I read two more essays by Marilynne Robinson from her collection When I Was A Child I Read Books. One was titled “Freedom of Thought” and the other was “Imagination and Community”. Both touched on similar philosophical and sociological themes that revolved around the process of writing fiction. Her essays give me much “food for thought” as well as someone who can express my thoughts about reading much better than I can. I also learn new words when I read her essays. The new word this time around was “apophatic” meaning “involving a mention of something one feigns to deny”. Robinson uses this word to discuss the concept that there are ideas worth writing about that do not necessarily have words to describe them or “reality that eludes words”.
She looks at her own life as a writer with some wonder and a little disbelief. I enjoyed her description of a day in her life when she forgets to call her “real-life” mother because she is involved with a dilemma one of her fictional characters needs to work through.

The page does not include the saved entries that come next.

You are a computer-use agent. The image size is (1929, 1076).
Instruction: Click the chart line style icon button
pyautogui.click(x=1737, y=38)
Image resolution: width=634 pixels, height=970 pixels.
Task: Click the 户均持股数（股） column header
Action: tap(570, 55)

She writes a wonderful paragraph in which she illustrates the concept of community by using her book shelf:
I love the writers of my thousand books. It pleases me to think how astonished old Homer, whoever he was, would be to find his epics on the shelf of such an unimaginable being as myself, in the middle of an unrumored continent. I love the large minority of the writers on my shelves who have struggled with words and thoughts and, by my lights, have lost the struggle. All together they are my community, the creators of the very idea of books, poetry, and extended narratives, and of the amazing human conversation that has taken place across millenia, through weal and woe, over the heads of interest and utility.
At one point, Robinson asks the question “Why write fiction?” Her answer is simply “I don’t know”. I would venture an anwer to that question using some of the ideas she talks about: there are ideas and concepts in the world we live in that are best described in stories as opposed to text books.